Conque ¿economía de la atención? Acierta Davies cuando afirma que la obsesión con la retroalimentación constante obliga a hablar de una economía de la reacción. El cocinero piensa en el denuesto que el yelper tiquismiquis pondrá en redes y prepara el guiso como si el mismísimo Alberto Chicote y un escuadrón de camarógrafos lo aguardaran sentados a la mesa. El profesor imparte docencia pensando en el suspenso que le endosarán los ceporros de la última fila cuando toque la «evaluación de la práctica docente». Como sabe todo influencer, es vital que el público reaccione y regale feedback

La economía de la reacción promueve una libertad disruptiva, rompedora como la de un adolescente y espontánea como la de un chimpancé, tan impulsiva como compulsiva. Que las respuestas se vuelvan predecibles y, por ende, controlables forma parte de la pesadilla skinneriana: el sujeto decisionista reducido a paloma de experimento. En su prólogo de 1976 a Walden Dos, tres décadas después de la publicación de la novela, Skinner reconocía a las claras que un poder que tratara de imponerse por la coacción pincharía en hueso; y que sería más útil, en resumidas cuentas, utilizar la ingeniería de la conducta. 

Dice Patxi López que lo importante no es la corrupción, sino cómo se reacciona a ella. ¿Qué representa la obsesión de la política con los golpes de efecto sino el triunfo de la economía de la reacción?
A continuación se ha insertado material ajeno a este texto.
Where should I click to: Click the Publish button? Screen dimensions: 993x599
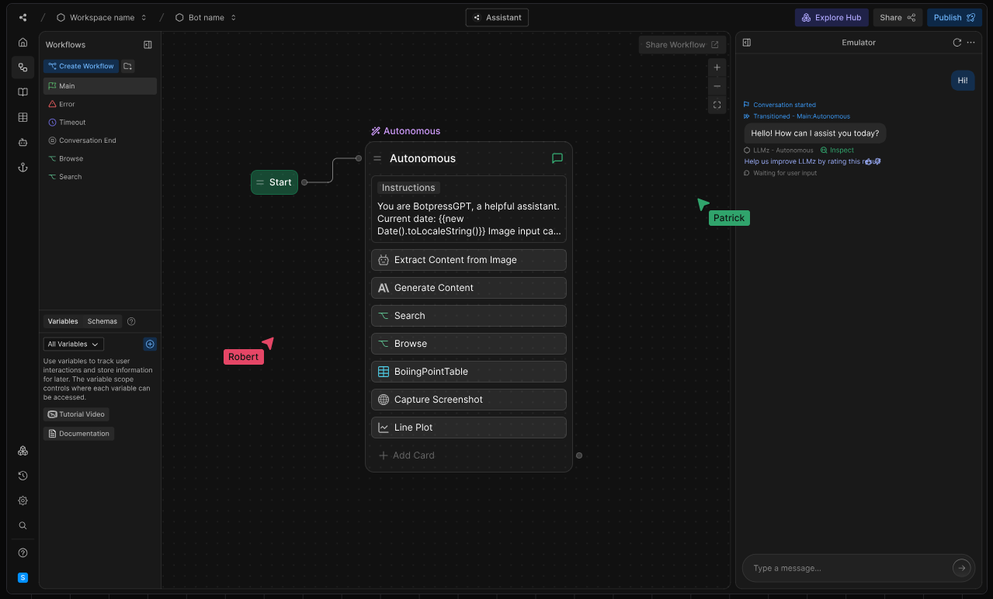pos(954,17)
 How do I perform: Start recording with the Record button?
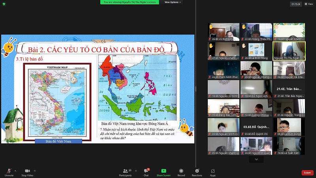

Preguntémonos qué sentido tiene la moción de censura capitaneada por Tamames más allá de obligar al gobierno a que se retrate y a la ciudadanía a que reaccione. Nuestro tiempo es una fábrica de reaccionarios, más no en el sentido de De Maistre sino en el de la rana Pepe. Obligada a reaccionar ante cada ocurrencia de los protagonistas de la obra, la ciudadanía se trueca en coro griego. Claro que en tiempos del infotainment no hay ciudadanos, sino espectadores.